We also all experienced how trivial the rally became when we left Santa Rosa for the Model S's - they had just had the 101 SC's switched on (like literally the day before we went through there - no fair!). The Model S's were basically able to drive the course twice from there on (that was the first time they had significant SC access during the summer rally). Just to demonstrate how easy they had it, I think all of the Model S's hit all of the last day checkpoints, drove to the border to officially end the rally, and then drove back north to the end of rally dinner / party. I was going more or less flat out just to get to the party and skipped all of the bonus checkpoints. After the party, that's when I finished the last hour or so south to the border.
I guess at the end of the day, you are right - minutes do matter. And we'll find that the most recently built vehicles using the most recent technology will have a big advantage over older vehicles. That's how I would expect it to be - the technology is moving fast and the capability of the cars is changing fast. I think that having that result show up in the Rally results is completely fine.
One last thought - I hope that we continue to see a wide variety of cars and manufacturers in the Rally. If it turns into primarily a Model S rally next year, or S/X the year after that, then that will be bad for all of us. Part of what makes it so good is seeing just how big of a difference these different bits of technology go together and make a difference in the lives of the owners. I have a vague idea of how hard the Leaf drivers had to work to make it back and forth, and that's frankly more work than I would want to put into the rally. I'm pretty sure that my level of effort to get back and forth in the Roadster is more effort than many others would want to put in, yet I had a great time and learned a lot - about my car, and about EV's in general. For me, the purpose of the rally is that educational effort, and thus, mission accomplished.
So, the difficult in between class.

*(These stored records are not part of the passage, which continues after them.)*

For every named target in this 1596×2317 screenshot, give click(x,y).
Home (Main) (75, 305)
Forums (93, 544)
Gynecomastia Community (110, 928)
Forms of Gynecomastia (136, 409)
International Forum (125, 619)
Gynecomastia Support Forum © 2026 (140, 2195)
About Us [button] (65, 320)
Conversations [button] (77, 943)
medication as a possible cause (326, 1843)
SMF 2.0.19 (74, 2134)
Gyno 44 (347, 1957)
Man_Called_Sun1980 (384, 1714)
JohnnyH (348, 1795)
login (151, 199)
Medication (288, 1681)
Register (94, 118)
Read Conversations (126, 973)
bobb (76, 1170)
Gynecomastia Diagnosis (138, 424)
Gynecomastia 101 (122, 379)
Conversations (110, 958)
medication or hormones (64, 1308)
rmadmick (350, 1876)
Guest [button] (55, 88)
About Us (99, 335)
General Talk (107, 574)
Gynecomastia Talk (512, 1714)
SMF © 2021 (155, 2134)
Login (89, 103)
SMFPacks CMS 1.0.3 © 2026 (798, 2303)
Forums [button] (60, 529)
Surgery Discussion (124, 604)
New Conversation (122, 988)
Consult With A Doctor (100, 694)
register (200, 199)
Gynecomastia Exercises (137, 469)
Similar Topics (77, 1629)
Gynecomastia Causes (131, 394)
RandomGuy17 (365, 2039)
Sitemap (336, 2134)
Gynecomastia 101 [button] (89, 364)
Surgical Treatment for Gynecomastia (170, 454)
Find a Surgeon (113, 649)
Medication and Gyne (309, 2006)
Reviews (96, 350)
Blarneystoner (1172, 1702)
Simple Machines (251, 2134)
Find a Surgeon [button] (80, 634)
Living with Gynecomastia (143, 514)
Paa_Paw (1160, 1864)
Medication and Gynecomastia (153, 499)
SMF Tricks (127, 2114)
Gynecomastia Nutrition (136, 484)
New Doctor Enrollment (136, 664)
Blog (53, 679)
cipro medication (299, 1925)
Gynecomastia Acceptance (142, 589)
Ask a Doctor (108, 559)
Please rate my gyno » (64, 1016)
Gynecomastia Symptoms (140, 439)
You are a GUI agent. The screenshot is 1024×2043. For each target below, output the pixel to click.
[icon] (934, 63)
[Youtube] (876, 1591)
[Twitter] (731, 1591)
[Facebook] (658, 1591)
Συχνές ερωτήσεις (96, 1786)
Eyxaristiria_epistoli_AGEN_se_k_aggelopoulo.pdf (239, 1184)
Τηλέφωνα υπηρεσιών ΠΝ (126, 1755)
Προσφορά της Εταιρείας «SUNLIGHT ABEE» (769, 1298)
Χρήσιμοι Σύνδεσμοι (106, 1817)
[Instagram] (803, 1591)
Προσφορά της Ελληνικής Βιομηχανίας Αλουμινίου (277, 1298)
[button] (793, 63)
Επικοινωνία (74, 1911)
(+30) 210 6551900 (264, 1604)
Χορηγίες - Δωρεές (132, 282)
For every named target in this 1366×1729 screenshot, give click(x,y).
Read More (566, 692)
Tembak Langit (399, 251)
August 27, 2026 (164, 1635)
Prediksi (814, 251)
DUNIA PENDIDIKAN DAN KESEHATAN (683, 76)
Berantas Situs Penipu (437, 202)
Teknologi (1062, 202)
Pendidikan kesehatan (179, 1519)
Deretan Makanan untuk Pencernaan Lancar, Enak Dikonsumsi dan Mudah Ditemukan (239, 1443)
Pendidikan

How about 250 mile range, no DC charging capability?
Rav4 EV, Roadster, Model S-60
That seems reasonable to me. I agree with the POV that a Roadster and other >100 mile EV has an advantage over the <100 mile EV's, and that it is an important one to reflect in the classifications.
I also agree that the DC charging capability, once you get into a "mid-range" battery pack lets that vehicle behave more like a S85 than not. That describes the landscape today - I won't be surprised if the landscape has changed by Summer 2015 with a mid-range DC enabled EV available that will muddy things up more (good!). A 150 mile range Leaf with DC quick charging would be awfully compelling I gotta say.
Worth noting that some of the S60's will fall into the Unlimited category due to SC access.